This is one of those crowd-pleasin-no-fuss-grillin-n-chillin recipes of summer. It is make ahead…pop on the grill while your enjoying a refreshing cocktail…good time food. It comes together easy. I love that.
Pop off the mushroom stems and chop them up. Sauté them in a pan with some ground sausage. Meanwhile, cook the stuffing in the microwave. In a bowl, combine the cooked sausage mixture, stuffing, bar be que sauce, parmesan, along with a pinch of cayenne and one garlic clove minced. Salt and pepper to taste.
Fill the mushroom caps. Set in fridge until you are ready to grill. Heat grill to medium/high on one side. Place the mushrooms on the indirect side of the grill. Close the grill and cook for 12- 15 minutes. Nicely browned on the top.
What have you grilled lately??
PS: if you don’t want to grill…feel free to pop in the oven instead. 400 or so for same amount of time ;)
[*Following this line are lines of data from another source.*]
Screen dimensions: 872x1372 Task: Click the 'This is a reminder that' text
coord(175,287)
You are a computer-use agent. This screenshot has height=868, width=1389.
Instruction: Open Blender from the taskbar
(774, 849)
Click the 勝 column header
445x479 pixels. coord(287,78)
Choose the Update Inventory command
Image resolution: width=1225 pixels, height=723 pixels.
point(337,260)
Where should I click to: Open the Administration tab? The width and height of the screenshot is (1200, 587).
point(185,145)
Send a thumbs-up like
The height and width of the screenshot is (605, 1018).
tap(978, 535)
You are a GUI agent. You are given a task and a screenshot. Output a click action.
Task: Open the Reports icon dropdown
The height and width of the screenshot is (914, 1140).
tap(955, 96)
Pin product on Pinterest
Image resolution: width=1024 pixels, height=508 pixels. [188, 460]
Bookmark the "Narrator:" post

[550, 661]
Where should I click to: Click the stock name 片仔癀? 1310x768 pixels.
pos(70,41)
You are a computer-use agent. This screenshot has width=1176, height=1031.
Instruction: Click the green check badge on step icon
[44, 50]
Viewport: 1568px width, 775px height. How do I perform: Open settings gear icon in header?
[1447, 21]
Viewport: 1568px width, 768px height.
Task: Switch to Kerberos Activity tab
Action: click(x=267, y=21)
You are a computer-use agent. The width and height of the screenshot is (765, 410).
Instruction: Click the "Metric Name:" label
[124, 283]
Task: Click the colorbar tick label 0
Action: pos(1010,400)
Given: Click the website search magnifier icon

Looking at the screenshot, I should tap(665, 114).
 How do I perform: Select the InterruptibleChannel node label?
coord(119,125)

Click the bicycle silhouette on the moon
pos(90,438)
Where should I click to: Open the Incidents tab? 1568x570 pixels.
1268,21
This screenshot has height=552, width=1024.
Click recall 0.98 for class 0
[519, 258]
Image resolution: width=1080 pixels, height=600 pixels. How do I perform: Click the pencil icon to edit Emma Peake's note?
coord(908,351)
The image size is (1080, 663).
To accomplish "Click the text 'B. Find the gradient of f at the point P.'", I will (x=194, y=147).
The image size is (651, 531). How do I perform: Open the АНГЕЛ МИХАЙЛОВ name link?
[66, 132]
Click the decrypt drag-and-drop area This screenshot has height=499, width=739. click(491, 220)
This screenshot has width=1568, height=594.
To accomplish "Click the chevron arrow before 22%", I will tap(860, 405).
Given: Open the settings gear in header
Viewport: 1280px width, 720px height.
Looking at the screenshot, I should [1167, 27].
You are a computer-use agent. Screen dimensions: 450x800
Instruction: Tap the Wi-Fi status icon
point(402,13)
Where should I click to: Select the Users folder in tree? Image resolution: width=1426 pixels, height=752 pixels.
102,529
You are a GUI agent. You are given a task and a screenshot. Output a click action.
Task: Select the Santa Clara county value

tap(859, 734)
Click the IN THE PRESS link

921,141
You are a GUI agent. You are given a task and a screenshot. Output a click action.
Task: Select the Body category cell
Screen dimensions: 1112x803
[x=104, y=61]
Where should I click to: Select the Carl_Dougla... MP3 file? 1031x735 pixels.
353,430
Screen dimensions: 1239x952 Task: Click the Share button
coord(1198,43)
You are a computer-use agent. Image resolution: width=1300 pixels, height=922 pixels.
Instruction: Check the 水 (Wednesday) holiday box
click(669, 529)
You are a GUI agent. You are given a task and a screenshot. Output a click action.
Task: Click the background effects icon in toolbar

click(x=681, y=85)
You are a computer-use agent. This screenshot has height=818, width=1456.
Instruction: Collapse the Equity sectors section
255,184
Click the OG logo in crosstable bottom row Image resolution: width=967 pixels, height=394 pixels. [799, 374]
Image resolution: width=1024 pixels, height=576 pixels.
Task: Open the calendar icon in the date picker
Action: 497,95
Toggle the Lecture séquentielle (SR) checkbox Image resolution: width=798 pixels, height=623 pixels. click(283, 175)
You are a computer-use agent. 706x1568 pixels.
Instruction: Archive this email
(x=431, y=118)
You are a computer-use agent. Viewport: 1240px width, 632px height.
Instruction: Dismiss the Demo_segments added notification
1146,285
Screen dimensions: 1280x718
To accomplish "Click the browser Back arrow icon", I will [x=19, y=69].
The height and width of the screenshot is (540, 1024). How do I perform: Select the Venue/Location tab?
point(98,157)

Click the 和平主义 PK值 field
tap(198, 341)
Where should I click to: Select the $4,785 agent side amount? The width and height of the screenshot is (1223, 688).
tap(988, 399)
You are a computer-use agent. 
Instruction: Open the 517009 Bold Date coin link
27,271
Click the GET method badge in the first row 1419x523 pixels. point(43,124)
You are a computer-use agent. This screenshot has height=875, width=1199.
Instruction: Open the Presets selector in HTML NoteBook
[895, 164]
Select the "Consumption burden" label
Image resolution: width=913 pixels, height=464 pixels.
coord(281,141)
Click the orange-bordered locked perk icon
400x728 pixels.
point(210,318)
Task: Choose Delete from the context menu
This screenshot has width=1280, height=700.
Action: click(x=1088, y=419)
Recipe for Grilled Stuffed Mushrooms
Makes 12 large mushrooms
- 12 large button mushrooms
- 1/2 pound Italian Sausage
- 1 cup Stuffing Mix (prepared according to box directions)
- 1/4 to 1/2 cup Fresh Shredded Parmesan Cheese
- 1/4 cup Barbecue Sauce
- 1 clove garlic minced
- dash of cayenne
- pinch salt and pepper
Stem mushrooms and chop well. Sauté with sausage until juices release and sausage is cooked. Combine in a bowl with cooked stuffing mix and all other ingredients. Place heaping tablespoon into each mushroom cap. Cover and place in fridge until ready to grill. Grill indirectly for 15 minutes on med high heat.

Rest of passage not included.